GIVEN REQUEST
Reproduce the data below word for word, covering everything from the line that contains "Describe the element at coordinates (871, 308)" down to the line that contains "center [49, 33].", with both of those lines included.

— start of DATASET —

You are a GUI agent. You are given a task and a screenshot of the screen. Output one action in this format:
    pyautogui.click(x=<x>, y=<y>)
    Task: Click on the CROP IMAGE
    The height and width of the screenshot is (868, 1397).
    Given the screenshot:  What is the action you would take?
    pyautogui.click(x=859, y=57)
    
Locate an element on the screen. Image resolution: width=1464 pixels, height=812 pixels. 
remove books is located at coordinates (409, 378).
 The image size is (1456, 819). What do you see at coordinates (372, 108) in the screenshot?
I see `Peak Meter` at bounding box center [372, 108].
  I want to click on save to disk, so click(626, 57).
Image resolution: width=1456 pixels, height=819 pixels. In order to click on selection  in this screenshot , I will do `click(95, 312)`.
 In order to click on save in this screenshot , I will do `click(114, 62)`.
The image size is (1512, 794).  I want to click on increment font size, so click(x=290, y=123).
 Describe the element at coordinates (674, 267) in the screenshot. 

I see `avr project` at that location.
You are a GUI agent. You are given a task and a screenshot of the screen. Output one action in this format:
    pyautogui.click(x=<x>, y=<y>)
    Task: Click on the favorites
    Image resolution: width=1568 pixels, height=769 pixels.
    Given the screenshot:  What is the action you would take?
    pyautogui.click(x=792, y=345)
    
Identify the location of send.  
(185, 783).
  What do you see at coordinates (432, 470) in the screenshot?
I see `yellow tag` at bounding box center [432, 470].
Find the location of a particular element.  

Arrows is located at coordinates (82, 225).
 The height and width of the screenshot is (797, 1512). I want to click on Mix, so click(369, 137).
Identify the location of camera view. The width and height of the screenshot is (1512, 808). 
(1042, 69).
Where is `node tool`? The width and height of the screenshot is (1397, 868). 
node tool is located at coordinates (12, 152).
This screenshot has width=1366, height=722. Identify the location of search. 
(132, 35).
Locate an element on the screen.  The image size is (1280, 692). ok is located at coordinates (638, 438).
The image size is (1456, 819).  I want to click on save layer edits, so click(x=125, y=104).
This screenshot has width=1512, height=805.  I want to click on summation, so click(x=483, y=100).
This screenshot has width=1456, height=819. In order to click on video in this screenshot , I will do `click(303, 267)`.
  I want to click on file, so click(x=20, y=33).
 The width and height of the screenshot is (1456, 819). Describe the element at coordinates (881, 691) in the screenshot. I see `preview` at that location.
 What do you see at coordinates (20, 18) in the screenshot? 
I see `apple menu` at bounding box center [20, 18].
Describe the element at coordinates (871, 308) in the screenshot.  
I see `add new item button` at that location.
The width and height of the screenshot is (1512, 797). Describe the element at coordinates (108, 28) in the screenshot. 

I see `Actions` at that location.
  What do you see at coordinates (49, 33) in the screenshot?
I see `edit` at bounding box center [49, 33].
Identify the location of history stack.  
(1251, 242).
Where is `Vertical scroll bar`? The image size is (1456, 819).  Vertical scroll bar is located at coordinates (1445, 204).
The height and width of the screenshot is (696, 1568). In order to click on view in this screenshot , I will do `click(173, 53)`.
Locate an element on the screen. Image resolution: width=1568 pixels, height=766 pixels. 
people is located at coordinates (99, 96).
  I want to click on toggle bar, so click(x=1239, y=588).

— end of DATASET —

RESULT OF THIS TASK
Describe the element at coordinates (871, 308) in the screenshot.  
I see `add new item button` at that location.
The width and height of the screenshot is (1512, 797). Describe the element at coordinates (108, 28) in the screenshot. 

I see `Actions` at that location.
  What do you see at coordinates (49, 33) in the screenshot?
I see `edit` at bounding box center [49, 33].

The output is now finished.